ST. MARY'S COUNTY
Sheriff's Race Could Hinge on Support For Drug Education
Debate Flares Over DARE's Elimination
Washington Post Staff Writer
Monday, November 6, 2006; Page B04
The race to become sheriff of one of Maryland's fastest-growing counties might turn on a popular drug education program -- and whether it does any good.
St. Mary's County Sheriff David D. Zylak (D) eliminated the Drug Abuse Resistance Education program used to warn elementary school students away from drugs two years ago, citing staffing shortages and questions about its effectiveness. His opponent, Republican Tim Cameron, is running on a platform of restoring DARE, saying parents want their children to receive accurate information about drugs from trained police officers.

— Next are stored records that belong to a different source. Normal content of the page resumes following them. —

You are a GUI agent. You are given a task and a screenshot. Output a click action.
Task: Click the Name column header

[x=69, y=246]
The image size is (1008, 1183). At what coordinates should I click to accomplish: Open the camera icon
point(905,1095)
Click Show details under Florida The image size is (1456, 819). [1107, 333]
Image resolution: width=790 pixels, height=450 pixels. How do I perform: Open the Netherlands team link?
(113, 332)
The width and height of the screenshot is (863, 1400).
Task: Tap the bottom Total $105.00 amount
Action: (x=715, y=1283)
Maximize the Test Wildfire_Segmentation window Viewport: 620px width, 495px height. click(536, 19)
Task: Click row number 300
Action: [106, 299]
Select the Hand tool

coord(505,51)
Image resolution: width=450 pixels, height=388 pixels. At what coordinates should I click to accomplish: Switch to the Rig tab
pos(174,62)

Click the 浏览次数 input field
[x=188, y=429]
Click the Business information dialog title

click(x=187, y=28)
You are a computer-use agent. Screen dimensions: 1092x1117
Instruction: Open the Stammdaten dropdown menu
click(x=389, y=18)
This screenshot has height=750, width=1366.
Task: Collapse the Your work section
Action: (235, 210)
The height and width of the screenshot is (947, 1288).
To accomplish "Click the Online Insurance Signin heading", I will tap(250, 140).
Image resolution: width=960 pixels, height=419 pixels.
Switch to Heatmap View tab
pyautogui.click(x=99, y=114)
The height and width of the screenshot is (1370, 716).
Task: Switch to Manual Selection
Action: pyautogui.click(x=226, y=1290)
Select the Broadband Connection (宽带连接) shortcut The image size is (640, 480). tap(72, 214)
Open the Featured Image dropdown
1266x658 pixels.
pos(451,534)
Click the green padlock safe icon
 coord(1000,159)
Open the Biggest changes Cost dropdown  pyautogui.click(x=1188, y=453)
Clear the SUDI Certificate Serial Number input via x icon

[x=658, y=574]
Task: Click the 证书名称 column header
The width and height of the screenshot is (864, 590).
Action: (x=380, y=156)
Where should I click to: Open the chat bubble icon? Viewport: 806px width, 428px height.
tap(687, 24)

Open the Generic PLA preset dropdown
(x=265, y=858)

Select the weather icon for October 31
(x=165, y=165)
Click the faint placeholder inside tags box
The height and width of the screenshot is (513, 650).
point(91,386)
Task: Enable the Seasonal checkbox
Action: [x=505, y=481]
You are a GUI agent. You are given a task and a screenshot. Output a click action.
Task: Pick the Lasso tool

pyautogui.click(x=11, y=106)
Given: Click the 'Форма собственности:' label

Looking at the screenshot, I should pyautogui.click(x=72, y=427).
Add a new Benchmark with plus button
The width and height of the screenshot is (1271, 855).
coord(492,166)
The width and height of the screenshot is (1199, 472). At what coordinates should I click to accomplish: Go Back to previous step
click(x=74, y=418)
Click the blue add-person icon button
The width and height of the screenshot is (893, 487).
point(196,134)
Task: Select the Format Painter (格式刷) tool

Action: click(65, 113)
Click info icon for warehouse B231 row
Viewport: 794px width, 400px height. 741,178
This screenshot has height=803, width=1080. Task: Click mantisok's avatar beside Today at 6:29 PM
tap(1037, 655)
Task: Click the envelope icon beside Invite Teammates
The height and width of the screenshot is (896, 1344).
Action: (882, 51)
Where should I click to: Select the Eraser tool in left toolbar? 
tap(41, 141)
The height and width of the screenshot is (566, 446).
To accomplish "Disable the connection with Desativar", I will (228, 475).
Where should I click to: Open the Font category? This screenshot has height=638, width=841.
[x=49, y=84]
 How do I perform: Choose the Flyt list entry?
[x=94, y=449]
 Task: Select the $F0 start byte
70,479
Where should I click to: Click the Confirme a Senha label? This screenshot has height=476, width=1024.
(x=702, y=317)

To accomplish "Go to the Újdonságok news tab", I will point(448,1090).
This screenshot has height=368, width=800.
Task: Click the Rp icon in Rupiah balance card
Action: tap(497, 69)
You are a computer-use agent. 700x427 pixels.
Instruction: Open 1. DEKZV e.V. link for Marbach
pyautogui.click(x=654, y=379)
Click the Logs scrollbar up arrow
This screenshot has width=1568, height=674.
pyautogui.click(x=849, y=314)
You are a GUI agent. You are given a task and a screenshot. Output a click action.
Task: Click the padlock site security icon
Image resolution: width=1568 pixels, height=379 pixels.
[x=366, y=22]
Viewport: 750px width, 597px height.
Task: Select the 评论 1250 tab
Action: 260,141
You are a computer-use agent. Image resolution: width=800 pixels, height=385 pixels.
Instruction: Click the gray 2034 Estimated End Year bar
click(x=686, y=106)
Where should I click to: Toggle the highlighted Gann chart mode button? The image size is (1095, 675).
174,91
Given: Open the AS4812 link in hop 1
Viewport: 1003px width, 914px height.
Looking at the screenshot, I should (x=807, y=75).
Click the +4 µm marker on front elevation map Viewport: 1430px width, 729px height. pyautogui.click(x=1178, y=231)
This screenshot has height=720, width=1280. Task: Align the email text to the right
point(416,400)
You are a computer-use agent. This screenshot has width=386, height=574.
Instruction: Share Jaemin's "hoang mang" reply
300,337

But DARE, which began in the era of "Just Say No," has its critics. Major studies began to question its effectiveness within a few years of its 1983 launch. The U.S. surgeon general, the then-General Accounting Office, the National Academy of Sciences and a host of university professors came to the same conclusion: Young adults who went through DARE as fifth-graders were just as likely to use drugs as those who did not.
"Numerous well-designed evaluations and meta-analyses . . . consistently show [DARE has] little or no deterrent effects on substance use," the surgeon general's office wrote in 2001.
Advocates of the program take issue with the studies' methodologies and cite personal testimonials by DARE participants who say the lessons helped them.
Now the long-simmering fight over the future of how U.S. children are taught about drugs has come to St. Mary's, a county rapidly developing into an extension of the Washington suburbs. The population grew by 12 percent between 2000 and 2005.
Along with the growth, residents say, have come some big-city ills, such as growing drug and gang problems. The county sheriff's office recorded 689 drug-related arrests last year, up from 514 when Zylak took office in 2003, and the value of drugs seized has risen from $90,000 to $185,230. During that period, the sheriff reduced the number of narcotics detectives from seven to four, citing the staffing shortages that led to DARE's demise.
Nearly 80 percent of school systems nationwide use DARE, in which police officers to teach 10 weekly sessions about the dangers of drug use. When Zylak eliminated DARE in St. Mary's schools, the county became one of three in Maryland without the program. About 100 of Virginia's 134 jurisdictions use DARE.
"It's a case of misplaced priorities that a county with an emerging drug problem is one of the only places in the state where you cannot find drug education in school," said Cameron, the county public safety director and a former sheriff's deputy.
But David J. Hanson, a prominent critic of DARE and professor emeritus of sociology at the State University of New York at Potsdam, said Cameron's belief in the program's benefit is common but misguided.
"All these police are out there proselytizing for DARE because they believe they have something that is valuable even though it's not," he said. "It may be that we want it to work so badly that we give it the benefit of the doubt."
Some of the country's largest school systems, including those in the District, Phoenix and Seattle, and dozens of smaller ones have eliminated DARE programs. The Robert Wood Johnson Foundation is expected to release results of a $15 million study of DARE's effectiveness this year, a project whose results could fundamentally change the program's methods.